CineFix is back with another great list looking at one of my favorite movie genres: the thriller. As always, CineFix does such a fantastic job with their lists (which you can find an archive of at their YouTube channel if you click here). Their top 10 lists aren’t so much just straightforward lists, but a breakdown of the different elements that make up their topic, then picking one outstanding example of each element to put together their 10 selections. For example: with the thriller there are films that rely on tension, physical danger, comedic suspense, film noir, etc. As always, they usually pick as one of their considerations what I would have chosen as the actual number, but they do such an educational job of moving through film-not just recent movies but the entire history of cinema-that I always learn something or find a film I need to add to my watch list by perusing their picks. If your first experience with Martin McDonagh’s particular brand of dark humor was Three Bridges Outside of Ebbing, Missouri, then you really need to go back and watch Seven Psychopaths and on of CineFix’s picks: In Bruges. What did you find missing, not just from the honorable mentions, but from the list entirely? As his Annihilation opens today, I thought the exclusion of Alex Garland’s Ex Machina was particularly glaring, but what stood out to you?
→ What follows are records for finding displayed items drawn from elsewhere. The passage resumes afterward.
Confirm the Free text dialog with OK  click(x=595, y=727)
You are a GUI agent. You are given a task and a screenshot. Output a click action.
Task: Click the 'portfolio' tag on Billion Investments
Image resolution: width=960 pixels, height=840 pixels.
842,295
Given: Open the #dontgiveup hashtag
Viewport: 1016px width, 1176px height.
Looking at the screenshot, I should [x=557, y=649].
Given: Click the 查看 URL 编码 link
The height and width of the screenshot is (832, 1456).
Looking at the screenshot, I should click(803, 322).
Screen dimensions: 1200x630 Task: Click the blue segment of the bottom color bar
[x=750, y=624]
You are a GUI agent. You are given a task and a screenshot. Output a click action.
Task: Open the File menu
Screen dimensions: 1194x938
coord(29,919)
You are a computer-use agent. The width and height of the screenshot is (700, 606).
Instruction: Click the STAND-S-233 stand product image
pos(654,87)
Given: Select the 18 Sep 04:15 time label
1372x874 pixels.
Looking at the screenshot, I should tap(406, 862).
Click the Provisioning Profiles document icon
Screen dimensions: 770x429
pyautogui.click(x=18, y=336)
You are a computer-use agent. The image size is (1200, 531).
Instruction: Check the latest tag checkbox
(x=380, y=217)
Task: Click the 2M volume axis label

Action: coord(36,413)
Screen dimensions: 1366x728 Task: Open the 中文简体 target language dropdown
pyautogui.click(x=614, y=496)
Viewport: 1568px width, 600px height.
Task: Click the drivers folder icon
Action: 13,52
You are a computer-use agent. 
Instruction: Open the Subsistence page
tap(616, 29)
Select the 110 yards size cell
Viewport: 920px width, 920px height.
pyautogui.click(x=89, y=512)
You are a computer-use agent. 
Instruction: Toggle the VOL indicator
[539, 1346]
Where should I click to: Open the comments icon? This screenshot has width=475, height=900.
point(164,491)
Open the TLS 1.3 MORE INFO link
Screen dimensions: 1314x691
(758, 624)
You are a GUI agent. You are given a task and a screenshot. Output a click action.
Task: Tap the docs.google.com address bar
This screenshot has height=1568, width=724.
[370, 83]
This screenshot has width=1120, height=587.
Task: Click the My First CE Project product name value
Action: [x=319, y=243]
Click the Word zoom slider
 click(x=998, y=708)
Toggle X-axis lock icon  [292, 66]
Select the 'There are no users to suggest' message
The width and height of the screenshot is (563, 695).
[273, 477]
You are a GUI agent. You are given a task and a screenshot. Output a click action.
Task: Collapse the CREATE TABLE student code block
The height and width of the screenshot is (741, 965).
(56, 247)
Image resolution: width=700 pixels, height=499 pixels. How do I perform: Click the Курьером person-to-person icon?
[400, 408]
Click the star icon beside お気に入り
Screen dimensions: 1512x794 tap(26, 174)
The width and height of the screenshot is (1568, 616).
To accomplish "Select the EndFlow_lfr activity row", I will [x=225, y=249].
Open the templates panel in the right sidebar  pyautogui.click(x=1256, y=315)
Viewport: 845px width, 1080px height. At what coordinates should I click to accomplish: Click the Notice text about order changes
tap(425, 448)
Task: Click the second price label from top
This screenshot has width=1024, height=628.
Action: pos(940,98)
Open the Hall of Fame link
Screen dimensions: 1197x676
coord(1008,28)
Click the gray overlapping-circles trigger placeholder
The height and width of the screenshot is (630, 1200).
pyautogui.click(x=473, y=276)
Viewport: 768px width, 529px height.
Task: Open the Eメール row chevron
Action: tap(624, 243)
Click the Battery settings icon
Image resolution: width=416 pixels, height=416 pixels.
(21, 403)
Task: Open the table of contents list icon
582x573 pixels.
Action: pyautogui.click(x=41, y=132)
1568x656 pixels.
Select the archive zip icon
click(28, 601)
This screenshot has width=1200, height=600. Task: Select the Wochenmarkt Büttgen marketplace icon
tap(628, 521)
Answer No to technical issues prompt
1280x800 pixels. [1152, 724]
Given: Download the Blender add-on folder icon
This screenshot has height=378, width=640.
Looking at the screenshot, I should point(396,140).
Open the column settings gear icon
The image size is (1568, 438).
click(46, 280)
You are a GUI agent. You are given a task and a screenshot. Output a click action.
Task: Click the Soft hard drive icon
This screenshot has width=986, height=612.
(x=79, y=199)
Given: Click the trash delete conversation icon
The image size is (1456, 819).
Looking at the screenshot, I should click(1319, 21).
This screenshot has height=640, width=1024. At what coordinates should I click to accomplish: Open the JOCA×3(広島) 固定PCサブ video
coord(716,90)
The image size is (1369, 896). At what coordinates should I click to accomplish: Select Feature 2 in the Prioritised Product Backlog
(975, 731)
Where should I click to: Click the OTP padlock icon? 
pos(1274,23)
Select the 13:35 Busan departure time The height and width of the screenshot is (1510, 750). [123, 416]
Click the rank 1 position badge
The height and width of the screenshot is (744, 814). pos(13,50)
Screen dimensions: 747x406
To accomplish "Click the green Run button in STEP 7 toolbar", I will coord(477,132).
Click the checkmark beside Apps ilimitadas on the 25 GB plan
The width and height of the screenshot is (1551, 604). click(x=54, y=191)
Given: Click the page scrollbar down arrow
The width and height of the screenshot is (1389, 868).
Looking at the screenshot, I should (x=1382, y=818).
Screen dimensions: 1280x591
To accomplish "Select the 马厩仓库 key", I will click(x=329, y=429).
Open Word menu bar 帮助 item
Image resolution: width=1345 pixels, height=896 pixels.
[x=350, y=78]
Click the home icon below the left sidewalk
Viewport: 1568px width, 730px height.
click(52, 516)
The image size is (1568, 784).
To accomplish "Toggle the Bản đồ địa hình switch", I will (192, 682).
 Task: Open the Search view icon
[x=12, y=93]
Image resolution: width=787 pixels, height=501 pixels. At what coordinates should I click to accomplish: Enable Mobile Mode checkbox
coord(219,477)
WhatCulture delivers an intriguing list: Top 10 Awful Movies With Awesome Openings. I have to slap a GRAPHIC VIOLENCE warning on this one, as-shockingly-a lot of these disappointing films happen to be horror movies. Shocking indeed. This is a great idea for a list as moviegoers have all experienced films that start out surprisingly well for what they believed they were getting into only to have the film then do a graceful swan dive right into the ground so viscerally that you can actually hear the studio laughing in your head that they got your money. I’ve seen most of the films on this list and have no problems with any inclusions other than Super Troopers, which I think is uneven after it’s superb opening rather than an awful film. The rest: yes, undoubtedly.
What movies started off well for you and then exploded in front of your eyes?
Christopher Nolan is, to my mind, the best director working today, and the best of this generation. I’ve written before about the power of his ending scenes, but today WatchMojo has put together a pretty solid pre-Dunkirk list of the best scenes from Nolan’s first nine films. There’s no word yet on what the next project from the genius will be, but most directors go through their whole careers without putting together a series of moments that Nolan has in his first 10 features. What’s criminal is that he’s never even been nominated for a Best Director Oscar, something that hopefully the Academy rectifies when nominations are announced for the 2018 Oscars tomorrow morning.
One of the most common complaints of film fans is that everything is a remake or a franchise these days, and that film has lost all originality. It’s true, to a certain extent, that the market for original films has never been thinner (Get Out and Wind River being two notable 2017 exceptions), but as CineFix points out in their list, remaking films is nothing new. The Wizard of Oz and Ben-Hur (the second one) are both remakes. Hollywood has always cannibalized its own material and always will. Even films like The Lion King are remakes (loosely in that case of Hamlet). Studios have never been more obvious about it than they are today, but take a look at CineFix’s different categories of remake, and learn a little about how Hollywood has been munching on its own tail since its inception.
CineFix lists are a staple now on Killing Time. I love the way they continually crank out amazing lists exploring the breadth of the history of cinema, and how each rung on the ladder is a different aspect of the subject they’re examining. Here, we’re talking props. Iconic movie items. The lightsaber. Indy’s bullwhip. Inception’s top (an honorable mention on their list but I would have definitely put it up there. Props even become characters. Their selection, and I can’t argue, Wilson from Cast Away. Tom Hanks got me to cry when a volleyball floated away. Every time. Because HE WAS WILSON!!! Inanimate objects are tools of the actors and take on lives of their own. They’re an integral part of film and this was a fantastic idea for a list. Bravo to my favorite channel on YouTube.